St. Joseph’s teacher Michele May would suggest they focus the event on hockey. With music, announcers, students from St. Joseph’s and St. Peter’s bused in, more than 3,000 packed the rink.

St. Joan of Arc came on board in 2008. Teacher Jennifer Lemieux brought in students who had learned flash dances.

“It was like, ‘OK, we’re going to get our whole school and we’ll just start dancing in the middle of the MCC and that’s how that started,” said Hasenack. “I was like, ‘Oh my God, that’s awesome!’”

The fun, the smiles on the faces make all the time, work and effort worth it. Providing memories that students will carry a lifetime with them.

“I think that’s what he gets out of it,” said Milne. “He sees the community benefiting from himself and from what the people helping him are doing. He’s never asked for accolades or awards or any of those things. He’s not really that kind of guy.”

Hasenack has also helped put together a St. Joan of Arc Knights ball hockey team for special needs students and he’s done that for years.

“It’s one of those events where teams from all school boards come,” said Milne, who works with Hasenack in the school’s business department. “It’s a great community gathering. He brings the community together.

“Putting all these events takes time over and above what he’s expected to do.”

Hasenack also doesn’t hesitate to help other schools. When Eastview Secondary School was hosting the OFSAA golf championships, he helped the school organize the tournament at the Barrie Country Club.

“If there’s a way I can help out with organizing and stuff like that, I always try and contribute,” he said.

He also helped put together the 2019 OFSAA hockey championships, hosted by St. Joan of Arc.

“We had such a strong team of people and we crushed it,” said Hasenack.

He even helped with last year’s OFSAA volleyball championships at Holy Trinity, handling the advertising and marketing.

It’s all about doing what he can to make each event a special one for the students.

“It was trying to make it so that when they came on to the field or rink that, ‘Wow, this is a special event. This is a championship. This means something,’” said Hasenack. “And that all goes with having the small details of having the proper program made up in colour, everybody, like OFSAA hockey, having a take home puck at the dinner table.

“The noisemakers provided for MCC, the kids playing a soccer championship and having the band come out and play O Canada. It was just so they could remember that.”

Milne is happy his friend is moving on to do something he wants, but admits he’ll miss him seeing him every day.

“Things will never be the same without him,” said Milne. “He brings a sense of excitement to the classroom. He brings that spark when he gets an idea in his head. He’s got the enthusiasm, and the kids pick up on that, too.”

Hasenack was the guy in the background getting it going, while on the school PA system trying to sell the event. He’s even done play-by-play.

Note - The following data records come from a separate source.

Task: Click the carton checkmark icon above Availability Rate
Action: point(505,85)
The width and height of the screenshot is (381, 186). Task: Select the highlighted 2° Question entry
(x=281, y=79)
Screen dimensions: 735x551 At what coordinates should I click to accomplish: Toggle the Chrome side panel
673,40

“Any time I get to talk, I love it,” Hasenack said with a laugh.

Hasenack still plans to be involved in one way or the other in schools and the community.

“If I get opportunity to be involved in sports, be it a convenor, I’ll do it for sure,” he said.

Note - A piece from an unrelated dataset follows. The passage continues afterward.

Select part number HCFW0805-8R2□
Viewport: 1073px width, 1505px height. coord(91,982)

Still, he knows it’s time to move on. What will he miss most?

“The people. No brainer,” said Hasenack. “People that you’re working with, the kids that are giving you 1,000 per cent and running into walls to get that ball. The kids that are hustling and grinding in the classroom. The teachers that are having fun and sacrificing family time to run a team. All coaches do that.

“It’s just the people, day in and day out, that I would miss for sure. So, I’m going to do my best to make sure I am still involved in that in as many different ways as possible.”